▸ Exercise aim: Take the entries that follow and return only the lines from the one with "Screen dimensions: 1200x559" through the final line, leaving every picture behind.

- - - - -

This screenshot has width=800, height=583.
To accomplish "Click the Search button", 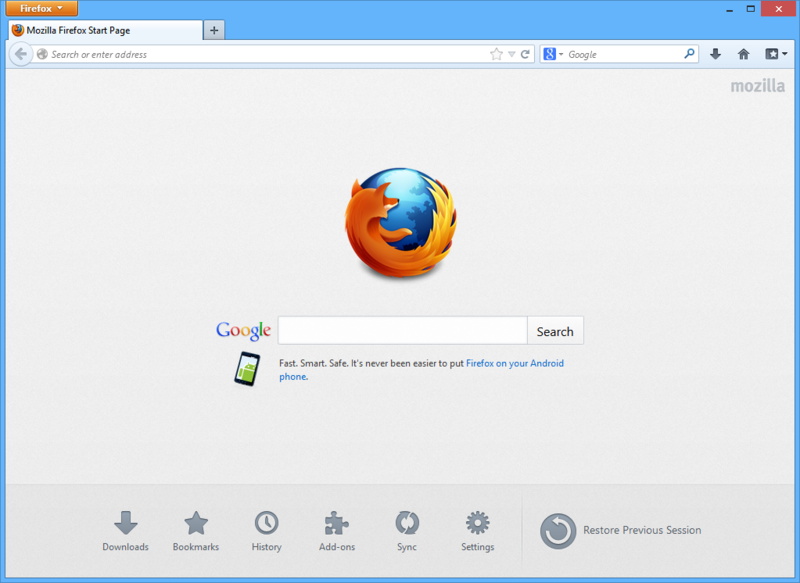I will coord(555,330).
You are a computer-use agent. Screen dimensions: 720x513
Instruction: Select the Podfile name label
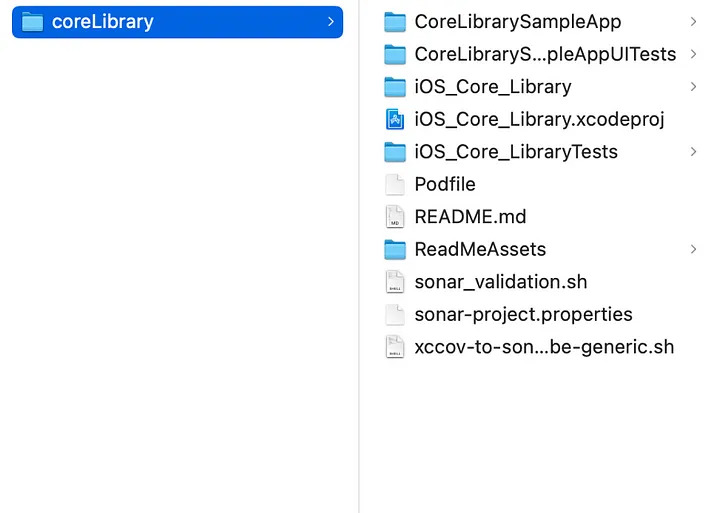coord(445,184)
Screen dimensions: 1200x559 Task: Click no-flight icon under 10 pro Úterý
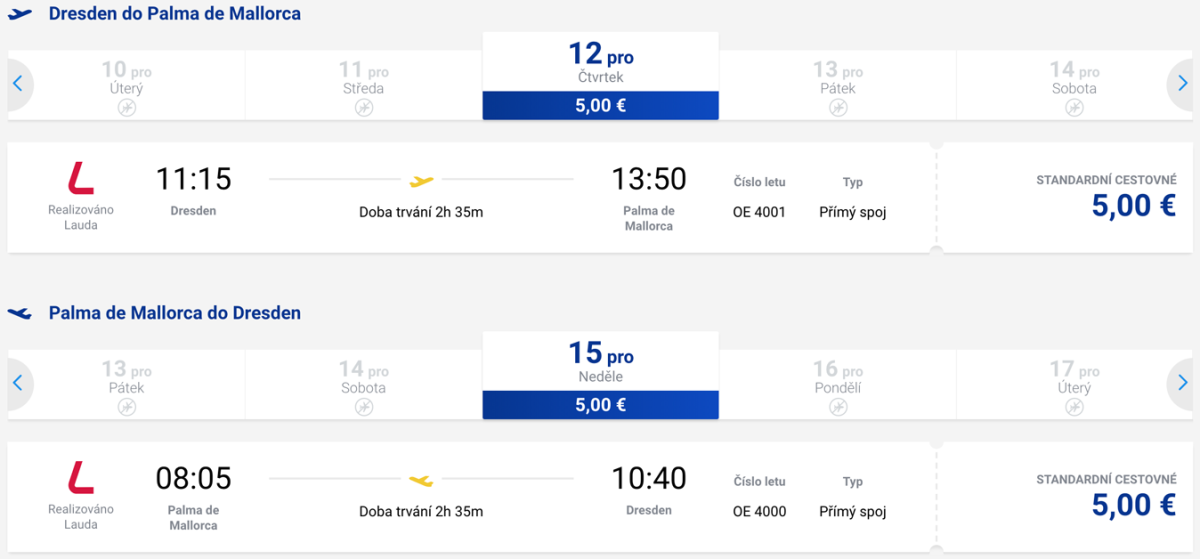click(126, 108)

- - - - -

▸ Response to the task:
Screen dimensions: 1200x559 Task: Click no-flight icon under 10 pro Úterý
click(126, 108)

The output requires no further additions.